Minnesota doctors are counting down the weeks to the launch of the state's medical marijuana program with the same mix of hope, curiosity or concern as many of their patients.
Unlike their patients though, doctors will be watching from the sidelines this summer. They won't write the prescriptions or decide how strong a dose of cannabis a patient will receive. In Minnesota, a doctor's only role is to confirm that a patient has a qualifying condition — a yes or no answer on a Health Department form — before they send their sickest patients off to try their luck with the newly legalized drug.
"Then they're out of the picture," said Dr. Gregory Plotnikoff, an internal medicine specialist at Abbott Northwestern Hospital in Minneapolis. "Someone else is then actually prescribing and adjusting the dose, and it's not a physician with clinical experience. … It's literally a pharmacist following an algorithm."
While some doctors now are questioning that setup, when the Legislature was debating legalizing medical marijuana a year ago, that's what the majority of doctors wanted. The law was written to shield doctors from the possible legal consequences of prescribing a federally banned substance.
Although 24 states have legalized medical marijuana, the federal government still considers it a Schedule 1 controlled substance, with no recognized medical value. The federal ban has made it difficult for researchers in this country to gather hard scientific data about its medical uses and potential benefits.
"I think there's a lot of controversy on the drug for lots of different reasons," said Dr. David Thorson, a family practice physician in St. Paul and president-elect of the Minnesota Medical Association. Medical marijuana has "significant potential," he said, but right now "the science behind its benefit is not very strong; in most disease states, it's anecdotal at best."

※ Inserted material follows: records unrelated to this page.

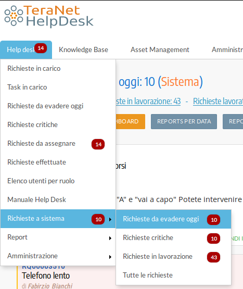Click the 43 badge for Richieste in lavorazione
This screenshot has width=243, height=289.
point(214,257)
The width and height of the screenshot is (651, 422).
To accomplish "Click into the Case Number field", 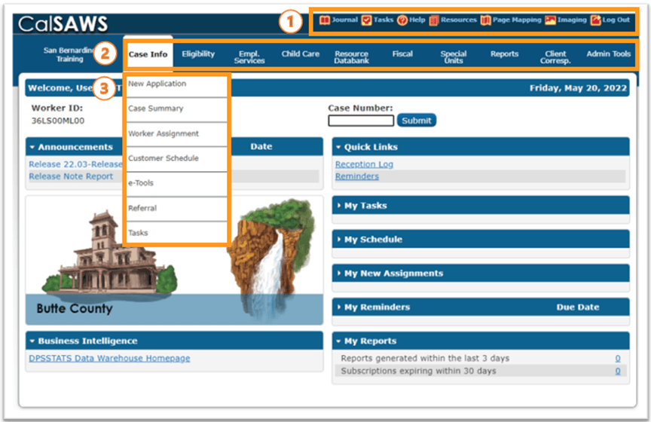I will (x=361, y=121).
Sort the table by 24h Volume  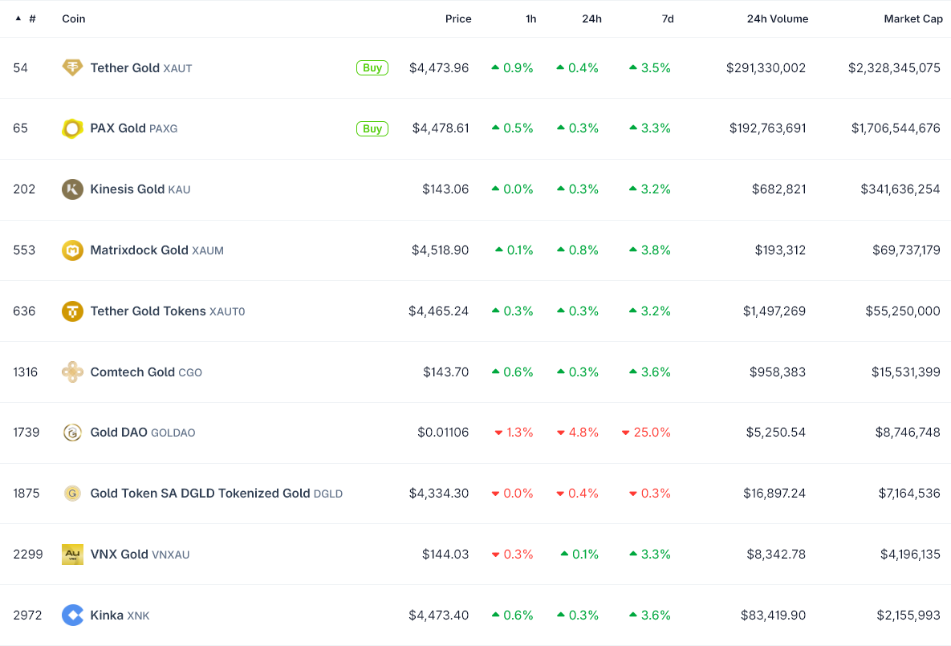pos(777,18)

The Minnesota Medical Association has scrambled to meet physician demand for information about medical cannabis, publishing papers, organizing forums and seminars and offering training to doctors and medical students that have attracted more than 100 participants in recent months. State law allows doctors to opt out of certifying a patient to participate in the program, and Thorson said his members seem to be divided between those who don't want to participate until they see hard evidence of the drug's effectiveness, those who think the drug has significant potential, and those who haven't yet made up their minds.
Even for skeptics, Thorson said, there is a keen awareness that the limited number of patients eligible to participate in Minnesota's program have debilitating, difficult-to-treat conditions, and some of the anecdotal evidence surrounding cannabis treatments has been encouraging.